The problem with Java's approach is that optimisations aren't guaranteed, and sometimes an optimisation can be missed. But on average they work really well.

The problem with a low-level language is that over time, as the program evolves and features (and maintainers) are added, things tend to go in one direction: more generality. So over time, the low-level program's performance degrades and/or you have to rethink and rearchitect to get good performance back.

As to memory locality, there's no issue with Java's approach, only with a missing feature of flattening objects into arrays. This feature is now being added (also in a general way: a class can declare that it doesn't depend on identity, and the compiler then transparently decides when to flatten it and when to box it).

Anyway, this is why it's hard, even for experts to match Java's performance without a significantly higher effort that isn't a one-time thing, but carries (in fact, gets worse) over the software's lifetime. It can be manageable and maybe worthwhile for smaller programs, but the cost, performance, or both suffer more and more with bigger programs as time goes on.

From my perspective, the problem with Java's approach is memory, not computation. For example, low-level languages treat types as convenient lies you can choose to ignore at your own peril. If it's more convenient to treat your objects as arrays of bytes/integers (maybe to make certain forms of serialization faster), or the other way around (maybe for direct access to data in a memory-mapped file), you can choose to do that. Java tends to make solutions like that harder.

Java's performance may be hard to beat in the same task. But with low-level languages, you can often beat it by doing something else due to having fewer constraints and more control over the environment.

> or the other way around (maybe for direct access to data in a memory-mapped file), you can choose to do that. Java tends to make solutions like that harder.

Not so much anymore, thanks to the new FFM API (https://openjdk.org/jeps/454). The verbose code you see is all compiler intrinsics, and thanks to Java's aggressive inlining, intrinsics can be wrapped and encapsulated in a clean API (i.e. if you use an intrinsic in method bar which you call from method foo, usually it's as if you've used the intrinsic directly in foo, even though the call to bar is virtual). So you can efficiently and safely map a data interface type to chunks of memory in a memory-mapped file.

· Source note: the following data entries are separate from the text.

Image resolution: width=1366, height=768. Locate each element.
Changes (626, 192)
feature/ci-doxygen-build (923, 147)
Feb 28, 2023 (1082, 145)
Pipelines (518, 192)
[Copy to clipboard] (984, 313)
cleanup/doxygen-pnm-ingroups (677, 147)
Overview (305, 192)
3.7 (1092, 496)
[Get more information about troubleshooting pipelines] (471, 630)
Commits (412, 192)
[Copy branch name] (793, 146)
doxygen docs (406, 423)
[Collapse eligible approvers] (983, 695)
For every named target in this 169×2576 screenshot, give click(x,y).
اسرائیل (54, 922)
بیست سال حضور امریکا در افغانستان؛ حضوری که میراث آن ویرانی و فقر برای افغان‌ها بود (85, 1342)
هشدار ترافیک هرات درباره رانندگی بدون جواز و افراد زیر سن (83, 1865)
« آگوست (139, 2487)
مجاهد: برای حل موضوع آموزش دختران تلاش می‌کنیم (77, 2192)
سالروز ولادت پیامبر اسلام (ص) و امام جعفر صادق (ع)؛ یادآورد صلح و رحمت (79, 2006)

> But with low-level languages, you can often beat it by doing something else due to having fewer constraints and more control over the environment.

You can, but it's never free, rarely cheap (and the costs are paid throughout the software's lifetime), and the gains aren't all that large (on average). The question isn't "is it possible to write something faster" but "can you get sufficient gains at a justifiable costs", and that's already hard and getting harder and harder.